◆ Exercise brief
Could you reproduce the material below with each "Instruction" switched to "Directive" and nothing else altered?

-=-=-

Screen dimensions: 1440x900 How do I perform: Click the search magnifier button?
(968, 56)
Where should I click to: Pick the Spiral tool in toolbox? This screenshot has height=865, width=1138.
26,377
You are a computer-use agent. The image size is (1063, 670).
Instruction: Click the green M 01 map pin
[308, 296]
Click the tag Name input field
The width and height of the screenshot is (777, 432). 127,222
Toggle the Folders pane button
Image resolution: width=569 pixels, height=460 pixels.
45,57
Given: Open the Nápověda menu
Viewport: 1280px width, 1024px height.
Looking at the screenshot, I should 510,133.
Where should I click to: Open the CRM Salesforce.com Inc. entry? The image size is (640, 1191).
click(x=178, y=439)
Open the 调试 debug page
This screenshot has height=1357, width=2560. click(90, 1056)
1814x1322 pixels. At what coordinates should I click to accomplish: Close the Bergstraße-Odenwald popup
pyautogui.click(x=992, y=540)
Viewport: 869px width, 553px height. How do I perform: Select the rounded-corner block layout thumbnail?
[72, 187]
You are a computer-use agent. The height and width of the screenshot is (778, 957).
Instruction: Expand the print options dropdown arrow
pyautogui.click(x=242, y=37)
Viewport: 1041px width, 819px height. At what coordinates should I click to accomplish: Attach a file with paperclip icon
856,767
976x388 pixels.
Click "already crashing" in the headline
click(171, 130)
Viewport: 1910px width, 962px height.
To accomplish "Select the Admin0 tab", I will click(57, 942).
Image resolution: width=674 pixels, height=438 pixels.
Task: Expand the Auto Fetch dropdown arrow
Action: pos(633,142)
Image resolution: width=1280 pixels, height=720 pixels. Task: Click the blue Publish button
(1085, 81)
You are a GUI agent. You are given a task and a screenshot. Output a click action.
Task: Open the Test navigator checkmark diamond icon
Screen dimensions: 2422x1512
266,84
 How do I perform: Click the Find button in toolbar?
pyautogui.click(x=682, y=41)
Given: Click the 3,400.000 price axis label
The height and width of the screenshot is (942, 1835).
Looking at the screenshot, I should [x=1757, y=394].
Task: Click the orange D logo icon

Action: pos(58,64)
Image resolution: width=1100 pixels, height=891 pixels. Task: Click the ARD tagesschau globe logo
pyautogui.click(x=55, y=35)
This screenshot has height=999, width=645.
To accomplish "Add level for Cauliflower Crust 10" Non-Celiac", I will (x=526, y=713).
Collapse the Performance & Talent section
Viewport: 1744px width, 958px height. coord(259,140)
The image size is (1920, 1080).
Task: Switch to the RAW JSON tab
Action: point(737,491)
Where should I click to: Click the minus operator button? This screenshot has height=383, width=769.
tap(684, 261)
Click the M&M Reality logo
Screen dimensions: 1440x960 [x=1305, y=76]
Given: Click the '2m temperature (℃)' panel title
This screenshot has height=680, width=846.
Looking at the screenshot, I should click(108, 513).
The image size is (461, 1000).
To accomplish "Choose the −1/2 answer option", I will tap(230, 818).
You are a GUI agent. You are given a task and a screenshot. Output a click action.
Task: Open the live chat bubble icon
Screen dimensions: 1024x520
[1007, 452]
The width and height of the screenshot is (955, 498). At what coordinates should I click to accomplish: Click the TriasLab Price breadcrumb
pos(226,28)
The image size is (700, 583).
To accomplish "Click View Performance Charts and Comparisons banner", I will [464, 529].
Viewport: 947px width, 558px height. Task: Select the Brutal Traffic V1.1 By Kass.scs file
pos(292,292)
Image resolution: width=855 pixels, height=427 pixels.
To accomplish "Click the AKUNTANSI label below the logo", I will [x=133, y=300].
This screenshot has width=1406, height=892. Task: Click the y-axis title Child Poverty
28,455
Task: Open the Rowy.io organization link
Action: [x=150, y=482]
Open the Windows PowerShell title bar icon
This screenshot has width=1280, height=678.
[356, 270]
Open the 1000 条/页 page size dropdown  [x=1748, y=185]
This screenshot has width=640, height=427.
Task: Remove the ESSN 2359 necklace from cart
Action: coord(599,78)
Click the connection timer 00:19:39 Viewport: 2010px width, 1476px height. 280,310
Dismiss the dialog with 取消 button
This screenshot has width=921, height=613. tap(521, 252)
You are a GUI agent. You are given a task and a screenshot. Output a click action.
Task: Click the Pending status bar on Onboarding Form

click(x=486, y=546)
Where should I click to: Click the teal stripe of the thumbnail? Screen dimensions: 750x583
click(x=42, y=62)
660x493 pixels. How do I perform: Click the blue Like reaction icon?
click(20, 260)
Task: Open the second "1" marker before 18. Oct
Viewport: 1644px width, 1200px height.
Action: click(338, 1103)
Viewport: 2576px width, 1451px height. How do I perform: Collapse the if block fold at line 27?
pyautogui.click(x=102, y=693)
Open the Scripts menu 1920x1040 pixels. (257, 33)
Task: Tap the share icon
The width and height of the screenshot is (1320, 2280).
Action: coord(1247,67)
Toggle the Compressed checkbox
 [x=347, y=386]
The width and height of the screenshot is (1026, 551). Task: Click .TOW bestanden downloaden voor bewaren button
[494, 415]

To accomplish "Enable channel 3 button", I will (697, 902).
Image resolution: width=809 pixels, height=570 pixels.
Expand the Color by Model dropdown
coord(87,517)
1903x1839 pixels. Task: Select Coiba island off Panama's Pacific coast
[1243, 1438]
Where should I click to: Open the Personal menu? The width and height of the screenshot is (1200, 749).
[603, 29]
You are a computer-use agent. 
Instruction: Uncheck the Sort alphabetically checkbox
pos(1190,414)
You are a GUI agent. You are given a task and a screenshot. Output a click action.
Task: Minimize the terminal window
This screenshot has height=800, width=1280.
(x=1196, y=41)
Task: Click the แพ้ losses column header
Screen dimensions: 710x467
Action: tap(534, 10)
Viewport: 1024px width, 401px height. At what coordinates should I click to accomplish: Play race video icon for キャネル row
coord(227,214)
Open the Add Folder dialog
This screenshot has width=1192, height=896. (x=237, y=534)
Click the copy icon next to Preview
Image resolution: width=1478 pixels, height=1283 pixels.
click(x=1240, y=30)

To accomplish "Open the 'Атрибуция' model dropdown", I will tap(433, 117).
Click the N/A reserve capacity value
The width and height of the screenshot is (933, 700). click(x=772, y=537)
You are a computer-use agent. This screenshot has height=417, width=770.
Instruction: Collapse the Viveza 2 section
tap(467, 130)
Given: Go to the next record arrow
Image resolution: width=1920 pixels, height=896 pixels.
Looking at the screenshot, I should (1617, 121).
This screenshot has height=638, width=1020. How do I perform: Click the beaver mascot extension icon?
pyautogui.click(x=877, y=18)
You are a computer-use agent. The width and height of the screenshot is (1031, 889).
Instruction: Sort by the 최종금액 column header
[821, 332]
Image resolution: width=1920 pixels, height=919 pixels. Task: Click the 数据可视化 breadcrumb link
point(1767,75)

-=-=-

◆ Task response
Screen dimensions: 1440x900 How do I perform: Click the search magnifier button?
(968, 56)
Where should I click to: Pick the Spiral tool in toolbox? This screenshot has height=865, width=1138.
26,377
You are a computer-use agent. The image size is (1063, 670).
Directive: Click the green M 01 map pin
[308, 296]
Click the tag Name input field
The width and height of the screenshot is (777, 432). 127,222
Toggle the Folders pane button
Image resolution: width=569 pixels, height=460 pixels.
45,57
Given: Open the Nápověda menu
Viewport: 1280px width, 1024px height.
Looking at the screenshot, I should 510,133.
Where should I click to: Open the CRM Salesforce.com Inc. entry? The image size is (640, 1191).
click(x=178, y=439)
Open the 调试 debug page
This screenshot has height=1357, width=2560. click(90, 1056)
1814x1322 pixels. At what coordinates should I click to accomplish: Close the Bergstraße-Odenwald popup
pyautogui.click(x=992, y=540)
Viewport: 869px width, 553px height. How do I perform: Select the rounded-corner block layout thumbnail?
[72, 187]
You are a computer-use agent. The height and width of the screenshot is (778, 957).
Directive: Expand the print options dropdown arrow
pyautogui.click(x=242, y=37)
Viewport: 1041px width, 819px height. At what coordinates should I click to accomplish: Attach a file with paperclip icon
856,767
976x388 pixels.
Click "already crashing" in the headline
click(171, 130)
Viewport: 1910px width, 962px height.
To accomplish "Select the Admin0 tab", I will click(57, 942).
Image resolution: width=674 pixels, height=438 pixels.
Task: Expand the Auto Fetch dropdown arrow
Action: pos(633,142)
Image resolution: width=1280 pixels, height=720 pixels. Task: Click the blue Publish button
(1085, 81)
You are a GUI agent. You are given a task and a screenshot. Output a click action.
Task: Open the Test navigator checkmark diamond icon
Screen dimensions: 2422x1512
266,84
 How do I perform: Click the Find button in toolbar?
pyautogui.click(x=682, y=41)
Given: Click the 3,400.000 price axis label
The height and width of the screenshot is (942, 1835).
Looking at the screenshot, I should [x=1757, y=394].
Task: Click the orange D logo icon

Action: pos(58,64)
Image resolution: width=1100 pixels, height=891 pixels. Task: Click the ARD tagesschau globe logo
pyautogui.click(x=55, y=35)
This screenshot has height=999, width=645.
To accomplish "Add level for Cauliflower Crust 10" Non-Celiac", I will (x=526, y=713).
Collapse the Performance & Talent section
Viewport: 1744px width, 958px height. coord(259,140)
The image size is (1920, 1080).
Task: Switch to the RAW JSON tab
Action: point(737,491)
Where should I click to: Click the minus operator button? This screenshot has height=383, width=769.
tap(684, 261)
Click the M&M Reality logo
Screen dimensions: 1440x960 [x=1305, y=76]
Given: Click the '2m temperature (℃)' panel title
This screenshot has height=680, width=846.
Looking at the screenshot, I should click(108, 513).
The image size is (461, 1000).
To accomplish "Choose the −1/2 answer option", I will tap(230, 818).
You are a GUI agent. You are given a task and a screenshot. Output a click action.
Task: Open the live chat bubble icon
Screen dimensions: 1024x520
[1007, 452]
The width and height of the screenshot is (955, 498). At what coordinates should I click to accomplish: Click the TriasLab Price breadcrumb
pos(226,28)
The image size is (700, 583).
To accomplish "Click View Performance Charts and Comparisons banner", I will [464, 529].
Viewport: 947px width, 558px height. Task: Select the Brutal Traffic V1.1 By Kass.scs file
pos(292,292)
Image resolution: width=855 pixels, height=427 pixels.
To accomplish "Click the AKUNTANSI label below the logo", I will [x=133, y=300].
This screenshot has width=1406, height=892. Task: Click the y-axis title Child Poverty
28,455
Task: Open the Rowy.io organization link
Action: [x=150, y=482]
Open the Windows PowerShell title bar icon
This screenshot has width=1280, height=678.
[356, 270]
Open the 1000 条/页 page size dropdown  [x=1748, y=185]
This screenshot has width=640, height=427.
Task: Remove the ESSN 2359 necklace from cart
Action: coord(599,78)
Click the connection timer 00:19:39 Viewport: 2010px width, 1476px height. 280,310
Dismiss the dialog with 取消 button
This screenshot has width=921, height=613. tap(521, 252)
You are a GUI agent. You are given a task and a screenshot. Output a click action.
Task: Click the Pending status bar on Onboarding Form

click(x=486, y=546)
Where should I click to: Click the teal stripe of the thumbnail? Screen dimensions: 750x583
click(x=42, y=62)
660x493 pixels. How do I perform: Click the blue Like reaction icon?
click(20, 260)
Task: Open the second "1" marker before 18. Oct
Viewport: 1644px width, 1200px height.
Action: click(338, 1103)
Viewport: 2576px width, 1451px height. How do I perform: Collapse the if block fold at line 27?
pyautogui.click(x=102, y=693)
Open the Scripts menu 1920x1040 pixels. (257, 33)
Task: Tap the share icon
The width and height of the screenshot is (1320, 2280).
Action: coord(1247,67)
Toggle the Compressed checkbox
 [x=347, y=386]
The width and height of the screenshot is (1026, 551). Task: Click .TOW bestanden downloaden voor bewaren button
[494, 415]

To accomplish "Enable channel 3 button", I will (697, 902).
Image resolution: width=809 pixels, height=570 pixels.
Expand the Color by Model dropdown
coord(87,517)
1903x1839 pixels. Task: Select Coiba island off Panama's Pacific coast
[1243, 1438]
Where should I click to: Open the Personal menu? The width and height of the screenshot is (1200, 749).
[603, 29]
You are a computer-use agent. 
Directive: Uncheck the Sort alphabetically checkbox
pos(1190,414)
You are a GUI agent. You are given a task and a screenshot. Output a click action.
Task: Minimize the terminal window
This screenshot has height=800, width=1280.
(x=1196, y=41)
Task: Click the แพ้ losses column header
Screen dimensions: 710x467
Action: tap(534, 10)
Viewport: 1024px width, 401px height. At what coordinates should I click to accomplish: Play race video icon for キャネル row
coord(227,214)
Open the Add Folder dialog
This screenshot has width=1192, height=896. (x=237, y=534)
Click the copy icon next to Preview
Image resolution: width=1478 pixels, height=1283 pixels.
click(x=1240, y=30)

To accomplish "Open the 'Атрибуция' model dropdown", I will tap(433, 117).
Click the N/A reserve capacity value
The width and height of the screenshot is (933, 700). click(x=772, y=537)
You are a computer-use agent. This screenshot has height=417, width=770.
Directive: Collapse the Viveza 2 section
tap(467, 130)
Given: Go to the next record arrow
Image resolution: width=1920 pixels, height=896 pixels.
Looking at the screenshot, I should (1617, 121).
This screenshot has height=638, width=1020. How do I perform: Click the beaver mascot extension icon?
pyautogui.click(x=877, y=18)
You are a computer-use agent. The width and height of the screenshot is (1031, 889).
Directive: Sort by the 최종금액 column header
[821, 332]
Image resolution: width=1920 pixels, height=919 pixels. Task: Click the 数据可视化 breadcrumb link
point(1767,75)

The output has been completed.